IN CERCA DI TE

1Questo libro uscirà prossimamente 

A integrazione del suo primo libro, “L’Aldilà è a portata di mano”, l’autrice rafforza ulteriormente il suo invito a prendere atto del fatto che l’Aldilà è un Mondo del quale noi già facciamo parte, e che non ha alcun senso prefiggersi di “lasciare andare” i nostri cari defunti per consentire loro di fare la propria strada, in quanto noi siamo già parte integrante della loro vita, e il nostro amore non può in alcun modo intralciare il loro cammino, ma solo allietarlo.

Il volume, anch’esso imperniato sul concetto che nulla ci separa dai nostri cari se non il dolore, il pregiudizio e la mancanza di aspettativa, si sofferma in apertura in modo particolare sulle dinamiche del lutto: non solo su quello vissuto da chi resta sul piano terreno, ma anche su quello percepito da chi, dopo il trapasso, è testimone a volte impotente del dolore lacerante provocato dalla propria assenza fisica.

Strettamente legato al lutto è l’istinto che ci porta a cercare i nostri cari fra i ricordi fisici che ci legano a loro, trascurando il fatto che essi sono più vivi che mai, non in un qualche luogo misterioso sopra le nuvole, ma proprio qui e ora, accanto a noi, e condividono con entusiasmo i medesimi ricordi che, a causa della nostra cultura, possono per noi essere, al contrario, fonte di grande sofferenza e frustrazione.

Tramite esempi tratti da comunicazioni medianiche, esperienze di premorte e contatti personali, l’autrice esplora ulteriormente le testimonianze che ci descrivono dettagliatamente il Paradiso che ci attende e di cui i nostri cari possono già godere condividendolo con noi, e approfondisce le tecniche che possono consentirci non solo di percepire la presenza dei nostri cari, ma di colloquiare con loro e di godere della loro compagnia, ormai liberi dalle preoccupazioni, malattie, e limitazioni che possano averli condizionati nella vita fisica.

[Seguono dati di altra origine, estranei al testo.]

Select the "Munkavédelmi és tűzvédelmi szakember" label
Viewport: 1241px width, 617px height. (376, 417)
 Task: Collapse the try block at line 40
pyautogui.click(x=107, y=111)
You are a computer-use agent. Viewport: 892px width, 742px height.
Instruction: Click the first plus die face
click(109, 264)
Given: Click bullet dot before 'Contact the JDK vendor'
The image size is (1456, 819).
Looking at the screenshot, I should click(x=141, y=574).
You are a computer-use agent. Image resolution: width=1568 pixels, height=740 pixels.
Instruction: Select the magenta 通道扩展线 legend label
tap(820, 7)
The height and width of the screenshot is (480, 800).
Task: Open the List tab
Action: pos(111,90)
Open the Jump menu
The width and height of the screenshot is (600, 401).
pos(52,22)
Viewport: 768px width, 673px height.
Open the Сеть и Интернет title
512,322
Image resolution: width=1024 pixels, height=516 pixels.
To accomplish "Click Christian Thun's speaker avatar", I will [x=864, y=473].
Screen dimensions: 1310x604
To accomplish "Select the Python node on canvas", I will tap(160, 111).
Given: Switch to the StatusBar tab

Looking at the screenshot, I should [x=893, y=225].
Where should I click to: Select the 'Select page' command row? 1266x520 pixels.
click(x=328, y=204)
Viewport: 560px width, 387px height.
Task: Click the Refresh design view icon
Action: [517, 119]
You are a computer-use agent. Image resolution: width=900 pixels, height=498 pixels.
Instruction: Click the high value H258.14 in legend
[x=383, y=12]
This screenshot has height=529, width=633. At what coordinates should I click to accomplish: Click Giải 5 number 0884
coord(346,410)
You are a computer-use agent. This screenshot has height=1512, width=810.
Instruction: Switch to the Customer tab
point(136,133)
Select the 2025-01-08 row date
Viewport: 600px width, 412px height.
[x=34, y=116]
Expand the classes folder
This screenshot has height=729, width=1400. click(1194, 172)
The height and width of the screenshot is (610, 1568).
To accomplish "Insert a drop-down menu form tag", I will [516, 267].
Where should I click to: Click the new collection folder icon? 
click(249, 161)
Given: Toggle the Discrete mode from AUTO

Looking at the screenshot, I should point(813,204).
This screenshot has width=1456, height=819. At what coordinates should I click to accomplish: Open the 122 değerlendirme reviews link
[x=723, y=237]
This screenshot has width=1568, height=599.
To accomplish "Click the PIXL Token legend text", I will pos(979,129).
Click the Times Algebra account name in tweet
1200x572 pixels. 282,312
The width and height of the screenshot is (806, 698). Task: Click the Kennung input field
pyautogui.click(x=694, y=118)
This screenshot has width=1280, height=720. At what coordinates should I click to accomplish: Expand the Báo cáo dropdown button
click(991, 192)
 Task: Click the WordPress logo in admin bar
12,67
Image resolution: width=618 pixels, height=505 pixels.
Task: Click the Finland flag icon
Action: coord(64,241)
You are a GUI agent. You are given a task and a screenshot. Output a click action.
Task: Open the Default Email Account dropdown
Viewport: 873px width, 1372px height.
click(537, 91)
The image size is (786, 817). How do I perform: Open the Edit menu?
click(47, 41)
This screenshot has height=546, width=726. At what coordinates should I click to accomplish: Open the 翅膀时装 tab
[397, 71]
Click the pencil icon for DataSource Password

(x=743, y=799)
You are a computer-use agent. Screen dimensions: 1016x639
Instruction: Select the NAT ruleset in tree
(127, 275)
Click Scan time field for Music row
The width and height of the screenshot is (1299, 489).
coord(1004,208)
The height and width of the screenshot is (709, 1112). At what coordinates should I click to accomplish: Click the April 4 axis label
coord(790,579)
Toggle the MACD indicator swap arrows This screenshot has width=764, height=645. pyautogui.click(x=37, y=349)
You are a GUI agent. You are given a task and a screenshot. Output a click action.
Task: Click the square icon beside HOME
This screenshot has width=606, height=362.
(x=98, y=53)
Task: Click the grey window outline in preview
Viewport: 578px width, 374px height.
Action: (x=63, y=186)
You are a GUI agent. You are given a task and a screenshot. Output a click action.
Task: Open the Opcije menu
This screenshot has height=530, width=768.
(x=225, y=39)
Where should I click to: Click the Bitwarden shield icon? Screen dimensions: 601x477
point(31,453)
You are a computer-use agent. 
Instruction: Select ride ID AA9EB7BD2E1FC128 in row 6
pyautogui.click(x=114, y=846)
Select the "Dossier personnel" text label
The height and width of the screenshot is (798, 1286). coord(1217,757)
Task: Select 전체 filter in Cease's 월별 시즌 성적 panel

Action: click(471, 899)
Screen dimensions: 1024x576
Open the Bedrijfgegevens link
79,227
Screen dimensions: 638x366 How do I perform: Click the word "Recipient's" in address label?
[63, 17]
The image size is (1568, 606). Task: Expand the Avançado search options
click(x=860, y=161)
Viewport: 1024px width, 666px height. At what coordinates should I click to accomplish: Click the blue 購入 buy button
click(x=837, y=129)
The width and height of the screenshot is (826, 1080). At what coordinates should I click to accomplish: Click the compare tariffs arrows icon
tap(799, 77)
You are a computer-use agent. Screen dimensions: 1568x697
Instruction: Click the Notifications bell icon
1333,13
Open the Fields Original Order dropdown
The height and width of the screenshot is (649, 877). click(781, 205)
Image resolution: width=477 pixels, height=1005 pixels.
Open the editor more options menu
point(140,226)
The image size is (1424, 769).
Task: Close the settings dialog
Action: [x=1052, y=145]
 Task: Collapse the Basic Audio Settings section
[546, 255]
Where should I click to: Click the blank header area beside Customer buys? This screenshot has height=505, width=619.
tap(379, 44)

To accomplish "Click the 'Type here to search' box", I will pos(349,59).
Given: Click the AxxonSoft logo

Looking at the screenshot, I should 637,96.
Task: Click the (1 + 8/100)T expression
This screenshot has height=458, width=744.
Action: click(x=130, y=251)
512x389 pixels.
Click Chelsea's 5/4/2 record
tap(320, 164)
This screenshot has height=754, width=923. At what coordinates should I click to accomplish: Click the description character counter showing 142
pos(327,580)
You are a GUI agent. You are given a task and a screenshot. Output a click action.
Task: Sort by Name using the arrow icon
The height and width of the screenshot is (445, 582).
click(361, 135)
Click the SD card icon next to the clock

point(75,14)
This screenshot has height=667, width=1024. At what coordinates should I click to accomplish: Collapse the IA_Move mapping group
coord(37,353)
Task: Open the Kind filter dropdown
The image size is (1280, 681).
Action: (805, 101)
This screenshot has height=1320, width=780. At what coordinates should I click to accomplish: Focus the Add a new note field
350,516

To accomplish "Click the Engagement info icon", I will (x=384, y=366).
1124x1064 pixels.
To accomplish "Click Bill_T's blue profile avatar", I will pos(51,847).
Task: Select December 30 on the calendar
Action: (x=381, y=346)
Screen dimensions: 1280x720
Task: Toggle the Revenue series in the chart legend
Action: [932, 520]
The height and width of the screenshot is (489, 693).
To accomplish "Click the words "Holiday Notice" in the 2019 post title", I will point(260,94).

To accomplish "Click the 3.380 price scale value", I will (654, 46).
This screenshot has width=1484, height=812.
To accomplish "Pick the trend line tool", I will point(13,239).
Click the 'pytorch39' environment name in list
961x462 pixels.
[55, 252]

Un cenno particolare è dedicato alle festività, come il Natale, che, lungi dal dover costituire un’occasione di desolazione e smarrimento, possono diventare un momento di comunione speciale con le persone che fisicamente ci sembra di non vedere più, ma che invece ci chiedono con insistenza di poter condividere con noi la loro gioia.